**What to produce**
For the records below, give the number of lines in which "screenshot" appears, and add nothing else.

**Study material**
☆ ☆ ☆ ☆
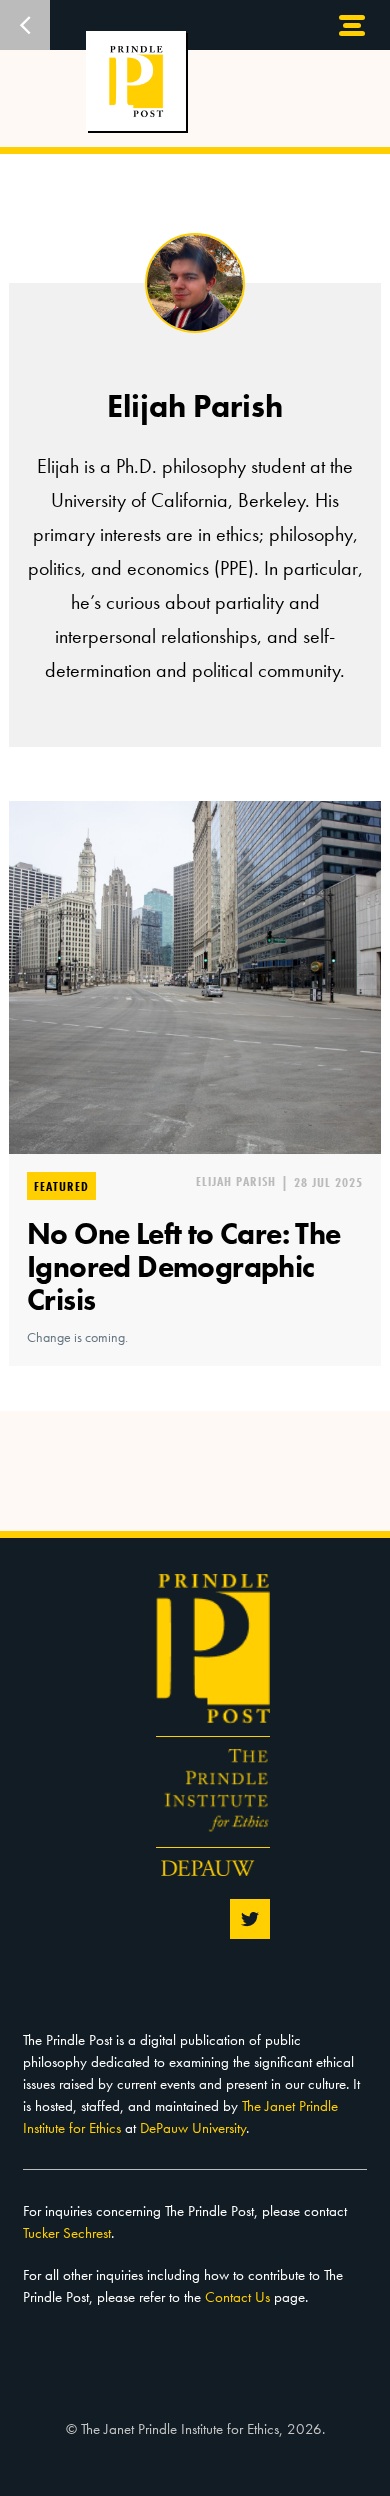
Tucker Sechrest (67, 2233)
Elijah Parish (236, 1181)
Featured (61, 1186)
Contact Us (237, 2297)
☆ ☆ ☆ ☆
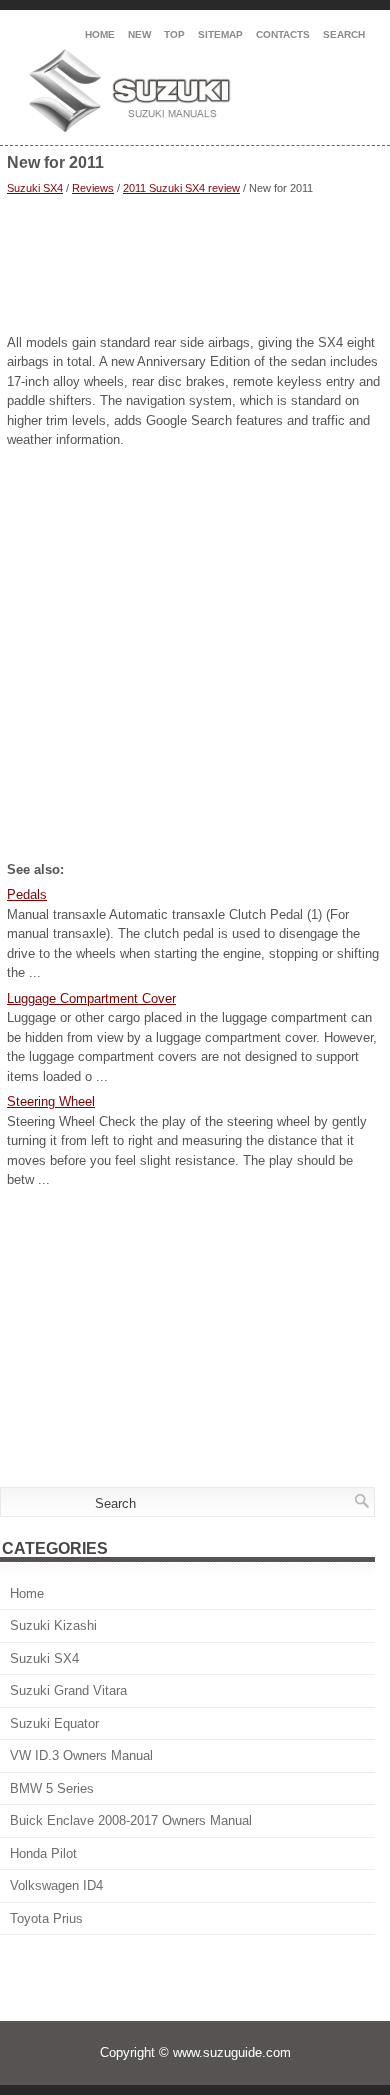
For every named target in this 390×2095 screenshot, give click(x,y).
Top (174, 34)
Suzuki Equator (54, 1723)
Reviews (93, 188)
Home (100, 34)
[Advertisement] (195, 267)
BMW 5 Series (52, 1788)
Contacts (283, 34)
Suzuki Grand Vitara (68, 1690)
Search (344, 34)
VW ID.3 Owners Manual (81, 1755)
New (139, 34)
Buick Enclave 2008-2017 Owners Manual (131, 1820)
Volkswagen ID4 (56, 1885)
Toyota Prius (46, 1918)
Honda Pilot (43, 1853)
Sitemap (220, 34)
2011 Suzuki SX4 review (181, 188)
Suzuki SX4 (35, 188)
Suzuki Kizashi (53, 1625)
☆ ☆ ☆ ☆
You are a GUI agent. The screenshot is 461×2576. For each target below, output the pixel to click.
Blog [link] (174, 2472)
☆ ☆ ☆ ☆
**Task solution**
2